**WORK INSTRUCTIONS**
Search the records for the string "Polaków". Copy each line where it occurs.

**TASK INPUTS**
########################################

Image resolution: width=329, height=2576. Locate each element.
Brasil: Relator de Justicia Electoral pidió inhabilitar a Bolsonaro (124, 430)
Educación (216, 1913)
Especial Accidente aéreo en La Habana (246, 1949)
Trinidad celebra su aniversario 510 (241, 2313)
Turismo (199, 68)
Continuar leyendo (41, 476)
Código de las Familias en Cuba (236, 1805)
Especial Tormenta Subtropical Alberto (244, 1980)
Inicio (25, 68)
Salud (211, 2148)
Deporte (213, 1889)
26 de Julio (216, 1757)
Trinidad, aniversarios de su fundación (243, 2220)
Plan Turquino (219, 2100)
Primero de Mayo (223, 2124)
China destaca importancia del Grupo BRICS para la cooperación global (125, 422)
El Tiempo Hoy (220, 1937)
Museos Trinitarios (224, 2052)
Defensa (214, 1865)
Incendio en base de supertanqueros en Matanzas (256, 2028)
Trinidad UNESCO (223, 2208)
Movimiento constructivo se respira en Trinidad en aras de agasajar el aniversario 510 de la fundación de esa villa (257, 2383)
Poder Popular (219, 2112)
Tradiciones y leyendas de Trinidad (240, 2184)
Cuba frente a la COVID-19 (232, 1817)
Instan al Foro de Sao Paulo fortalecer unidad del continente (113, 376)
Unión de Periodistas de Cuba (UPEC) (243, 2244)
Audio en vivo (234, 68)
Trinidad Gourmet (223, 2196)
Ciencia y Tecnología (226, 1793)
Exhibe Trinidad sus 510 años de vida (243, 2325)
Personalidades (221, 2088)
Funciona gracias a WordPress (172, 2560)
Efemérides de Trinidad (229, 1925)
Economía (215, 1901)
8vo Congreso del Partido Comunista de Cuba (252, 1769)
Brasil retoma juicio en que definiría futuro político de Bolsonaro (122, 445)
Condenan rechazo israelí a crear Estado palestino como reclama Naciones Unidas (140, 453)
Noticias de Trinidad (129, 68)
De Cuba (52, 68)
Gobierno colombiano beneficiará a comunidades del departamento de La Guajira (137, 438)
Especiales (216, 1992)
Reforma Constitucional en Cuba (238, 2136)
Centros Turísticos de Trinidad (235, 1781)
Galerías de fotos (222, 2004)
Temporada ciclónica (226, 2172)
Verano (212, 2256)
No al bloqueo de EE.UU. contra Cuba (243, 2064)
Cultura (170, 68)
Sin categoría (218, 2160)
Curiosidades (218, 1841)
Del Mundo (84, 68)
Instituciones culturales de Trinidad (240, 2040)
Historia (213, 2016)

########################################

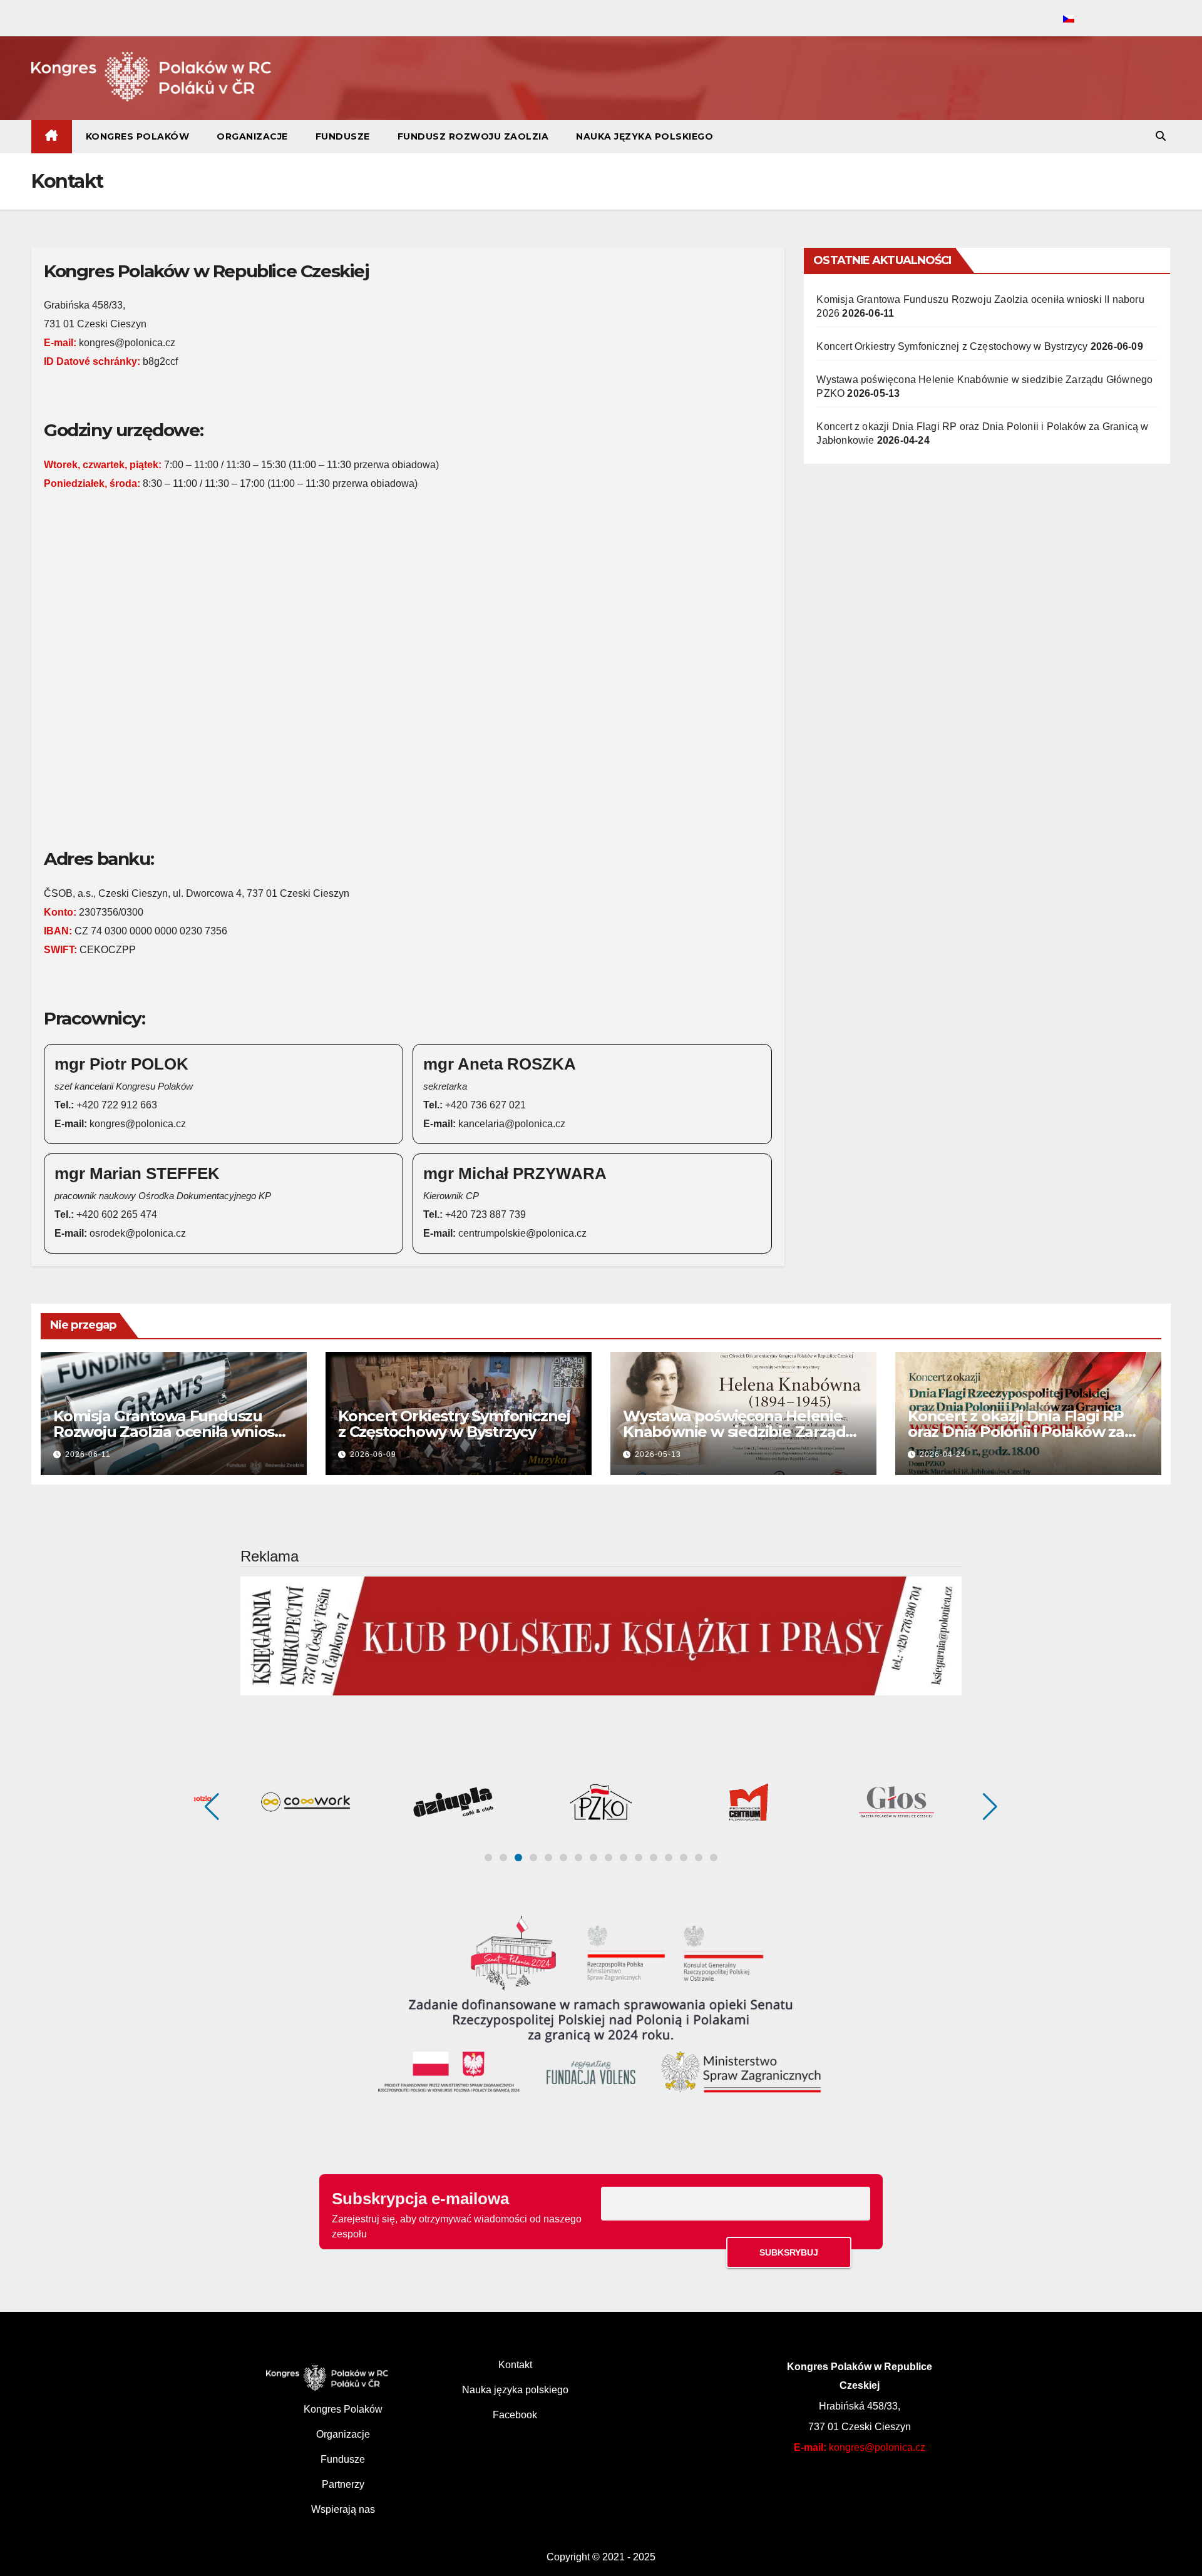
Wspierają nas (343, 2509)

########################################

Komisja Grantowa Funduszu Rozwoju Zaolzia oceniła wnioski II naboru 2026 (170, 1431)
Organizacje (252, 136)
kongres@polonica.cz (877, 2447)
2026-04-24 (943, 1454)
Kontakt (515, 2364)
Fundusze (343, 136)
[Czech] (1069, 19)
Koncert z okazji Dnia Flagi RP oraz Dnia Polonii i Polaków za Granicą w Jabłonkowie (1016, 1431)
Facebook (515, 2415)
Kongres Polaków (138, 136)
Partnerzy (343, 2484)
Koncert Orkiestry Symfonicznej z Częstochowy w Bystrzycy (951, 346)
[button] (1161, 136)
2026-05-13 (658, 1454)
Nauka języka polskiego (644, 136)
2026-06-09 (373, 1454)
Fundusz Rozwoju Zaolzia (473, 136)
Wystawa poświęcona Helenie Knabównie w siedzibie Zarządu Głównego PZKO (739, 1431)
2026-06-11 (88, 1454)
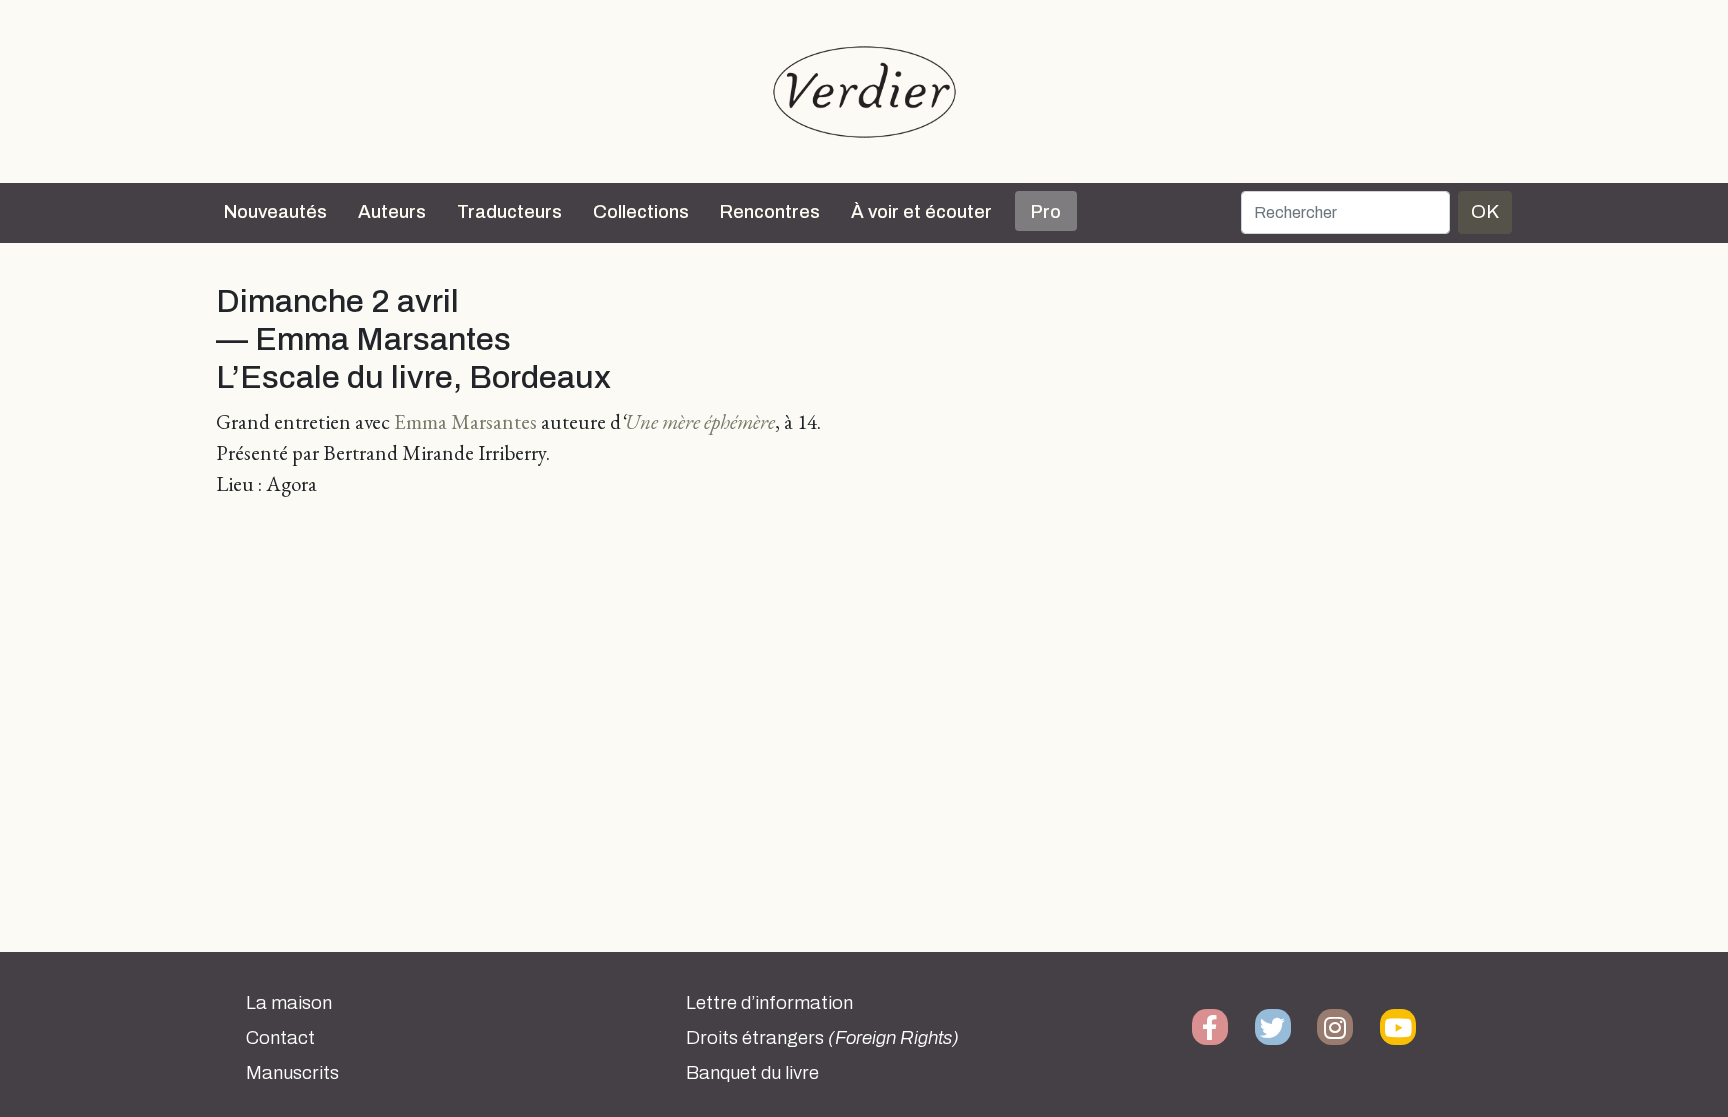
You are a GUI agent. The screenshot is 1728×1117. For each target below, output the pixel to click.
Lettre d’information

########################################

**OUTPUT FOR THIS EXERCISE**
Koncert z okazji Dnia Flagi RP oraz Dnia Polonii i Polaków za Granicą w Jabłonkowie (1016, 1431)
Kongres Polaków (138, 136)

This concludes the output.